Home Lab 2020

Part of my job is to maintain my technical certifications and learn as much as I can about the products my clients use and our company sells. Some of these, we have a full size lab engineers and sales architects can log into and get hands on really expensive gear. Most of the products are software, so we can usually get our hands on it to try out – but we need somewhere to run it. That’s where a home lab comes in. Typically retired servers or purpose built computers that handle enterprise software that you can build up, break, tear down, and do over again.

Someone's home lab. found on cisco's facebook page. (With images ...
Not my home lab, but the cabling was done so perfectly had to show it here.

At my previous employer, we had a full stack of gear (switches, servers, software, and storage) and we had full access to use as a lab that mirrored our production equipment. That was ideal and worked great for testing patches and updates before you rolled it out into the enterprise. It gave us a lot of confidence that a normal patch or update wasn’t going to blow up and also gave us the opportunity to practice major upgrades and try advanced features without putting the business at risk… it was really an ideal environment for learning.

Now I’m on my own’ish. So I need to get my hands on some gear but with COVID-19 putting a halt on projects (and bonuses) I need to do it a little cheaper that I could have. The perfect home lab for people in my line of work with run about $4-5,000 and include three very efficient micro servers with 10Gb networking, a network switch to connect them, and a small NAS/SAN device for shared storage. The hardware is typically good for 5-8 years of usable time, so the investment in a lab of this scale is worth it. But that’s not possible today.

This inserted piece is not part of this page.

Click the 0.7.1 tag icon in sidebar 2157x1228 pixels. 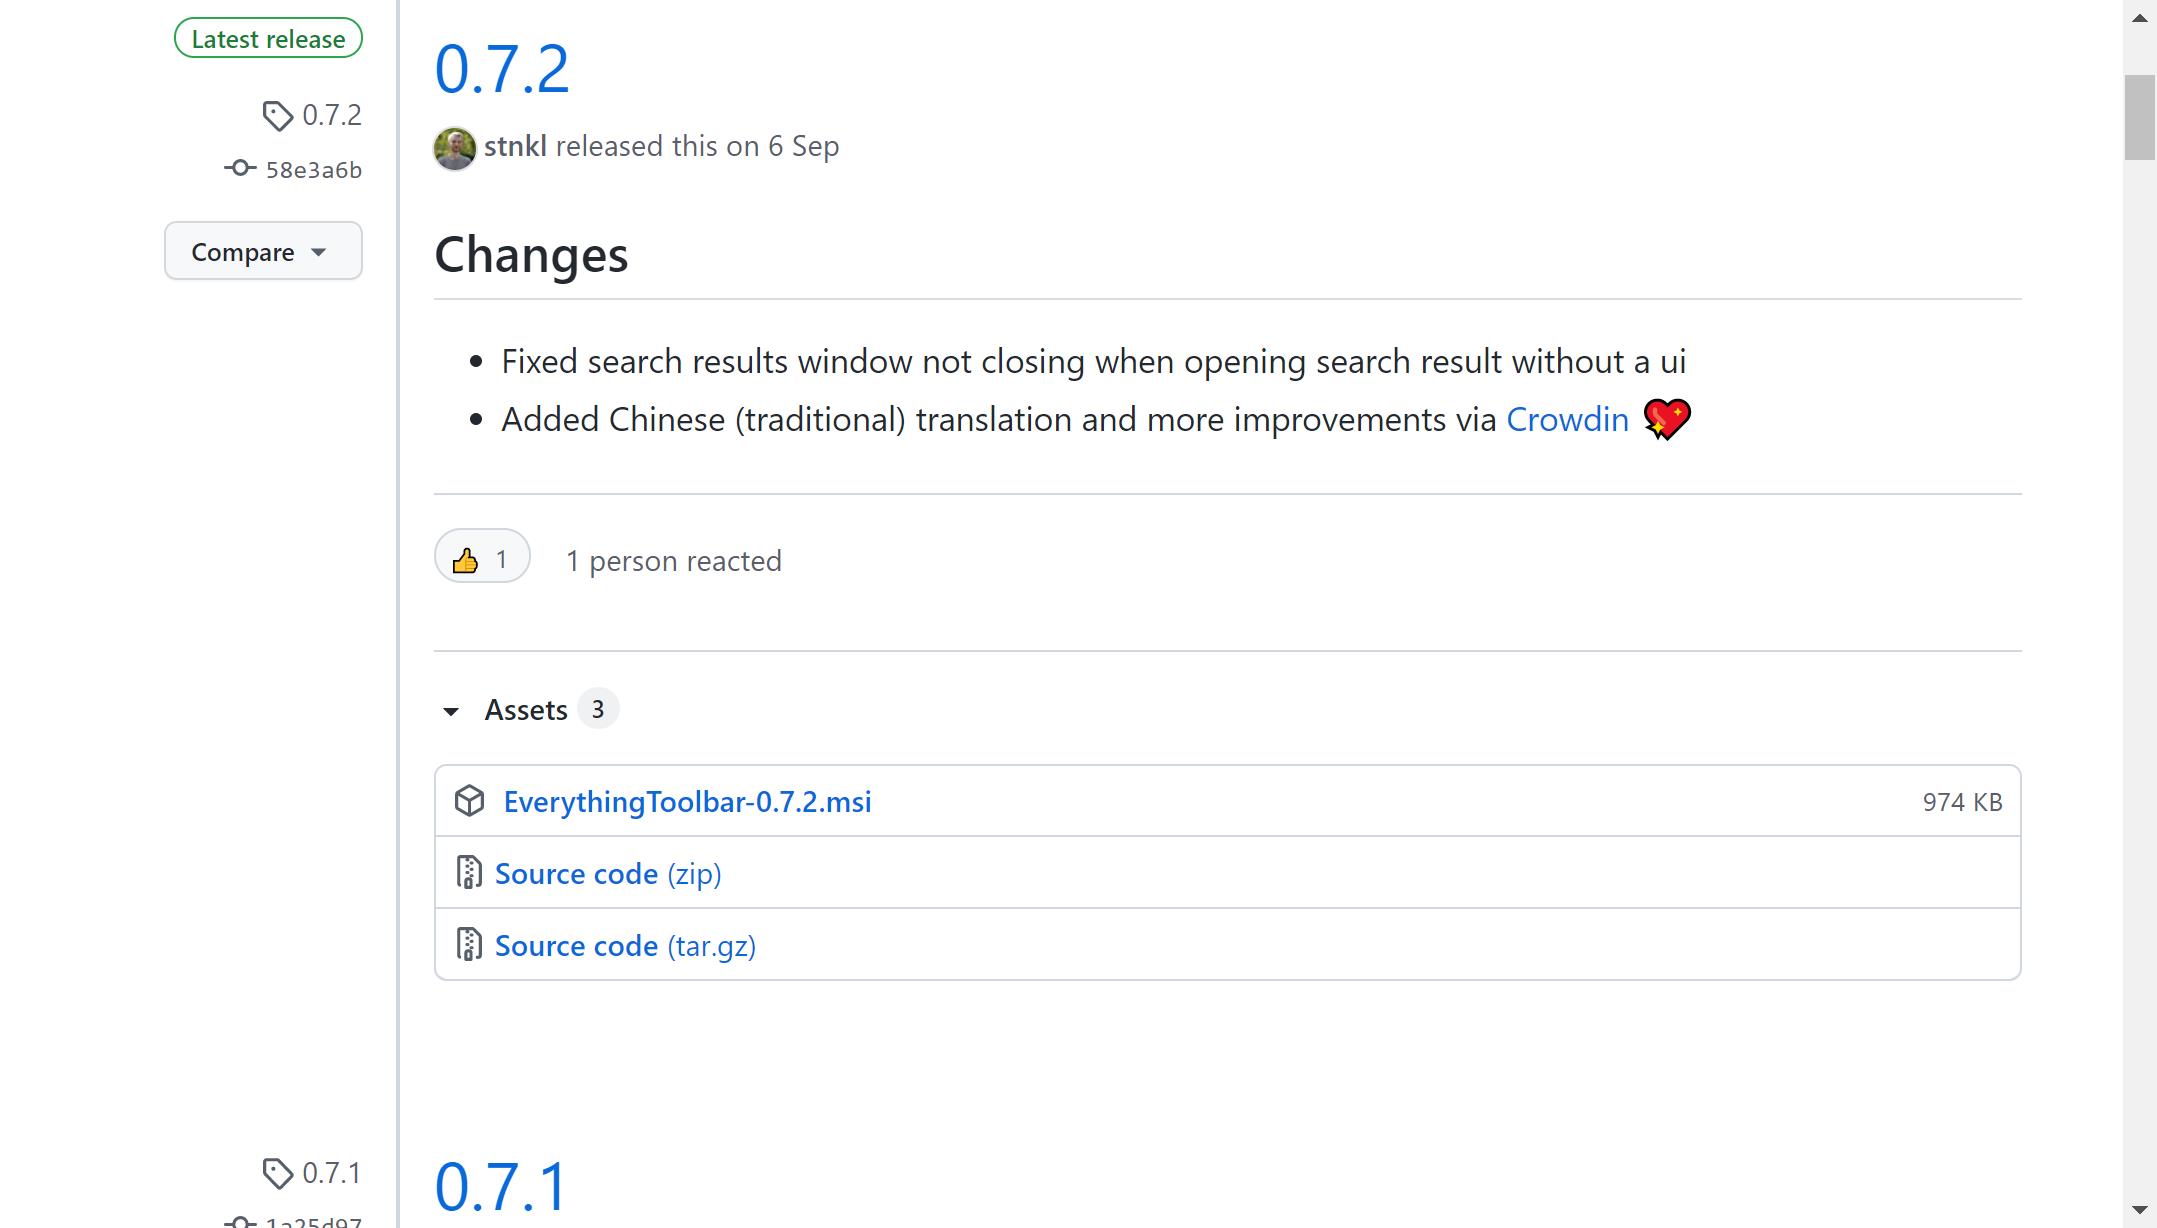[277, 1173]
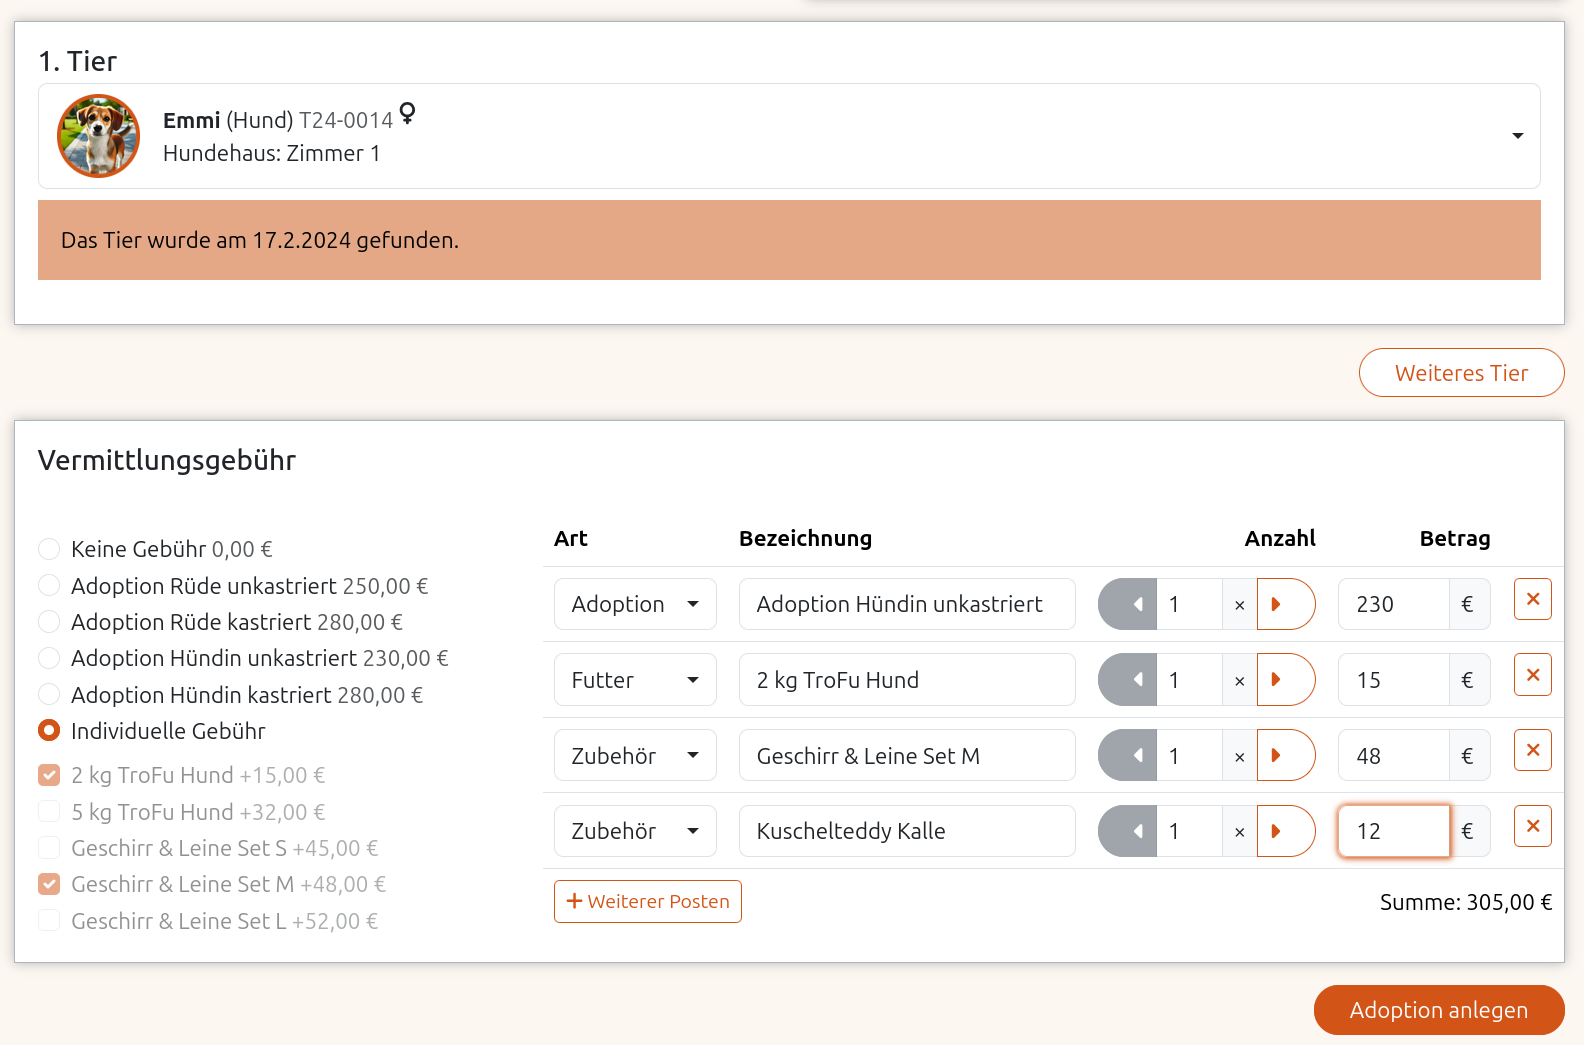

I shrunk my use cases and paired back my expectations to the bare minimum with a plan to expand in the future without wasting this smaller investment. I considered building my own, but then I started looking at refurbished hardware from OEMs I work with a lot.

HPE MicroServer Gen10

I landed a HPE Gen 10 Microserver with a very small footprint. It’s a little black cube with four large form factor drive bays inside, two PCI expansion slots, and supports up to 32GB of RAM, came with 8GB and I added another 8GB for 16GB of usable memory for now. Powered by a (not so blazing fast) AMD Opteron X3421 CPU which provides four cores running at 2.2GHz and boost to 3.6Ghz. It has two 1Gb network cards and dual display port adapters for video.

One of the performance issues I’m running into with this, is that both the network controllers and disk controllers are very CPU dependent. So anytime I’m moving data in or out of the box – or writing or reading from the disks – the CPU is taxed. This is easily overcome with some eBay parts. I acquired a dual 1Gbps HPE network card with offload capabilities to take the network tasks off the CPU for $15. For another $20, I have an HPE P222 RAID control card (with battery backup) to take the disk tasks off the CPU.

HPE P222 RAID Card with 512MB Cache and Battery

I placed two 4TB SATA drives in bay 1 and 2 along with a 240GB SSD disk in an adapter in bay 3. With ESXi installed on a USB thumb drive mounted inside the server, I was able to configure a single node vSAN on this host to use the SSD as cache and two SATA disks as capacity. I’ll be tearing this down when the RAID controller arrives and I can actually reduce the CPU load even further on this.

It happily runs ESXi 6, 6.5, 6.7, and 7.0 without issue. It also doesn’t do a bad job running Windows 10 or Server 2019. I’m just getting into this server now, but all in all I’m happy with the $400 investment (+$20 for the NIC and +$15 for the RAID card).